= Tiger Base =

Anti-Kidnapping Unit of the Imo State Police Command

Tiger Base is the operational name of the Anti-Kidnapping Unit of the Imo State Police Command, a tactical formation of the Nigeria Police Force based in Owerri, Imo State, Nigeria. It is mandated by the police authorities to combat kidnapping, armed robbery, cultism and other violent crimes in the state.

The unit has also attracted sustained public scrutiny and media attention over allegations of human rights abuses.

== Operations ==
According to official police statements, Tiger Base is tasked with investigating and responding to cases of kidnapping, armed robbery, cult-related violence and similar serious offences. The unit conducts tactical operations aimed at arresting suspects and rescuing victims in Imo State.
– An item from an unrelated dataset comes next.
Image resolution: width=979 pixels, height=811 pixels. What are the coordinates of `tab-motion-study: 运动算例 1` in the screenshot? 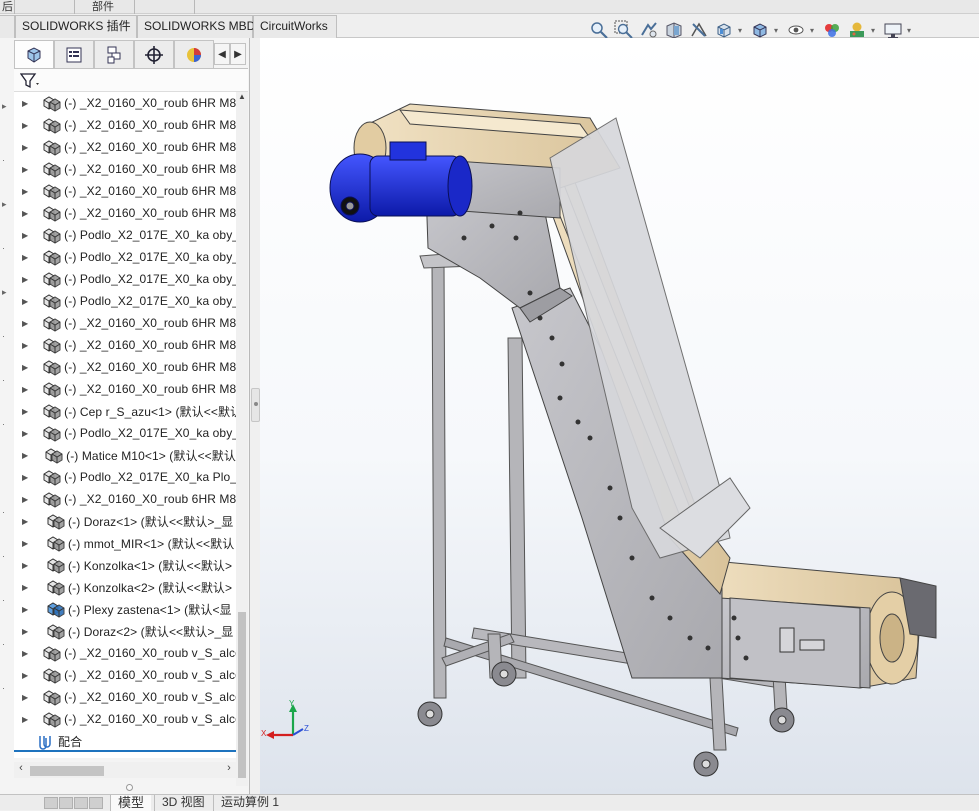 It's located at (250, 803).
Tiger Base operates from facilities in Owerri, the capital of Imo State, in south-eastern Nigeria. It forms part of the broader structure of the Imo State Police Command, reporting to the Commissioner of Police and ultimately to the national leadership of the Nigeria Police Force.

== Human rights controversy ==
Tiger Base has drawn sustained attention from Nigerian and international media, civil society groups and human rights advocates, who have raised concerns over alleged torture, unlawful detention, extrajudicial killings and other abuses linked to the unit. Some organisations have called for investigations or for the unit to be disbanded, citing testimonies from former detainees and relatives of suspects.

The Imo State Police Command has repeatedly denied these as false and unfounded.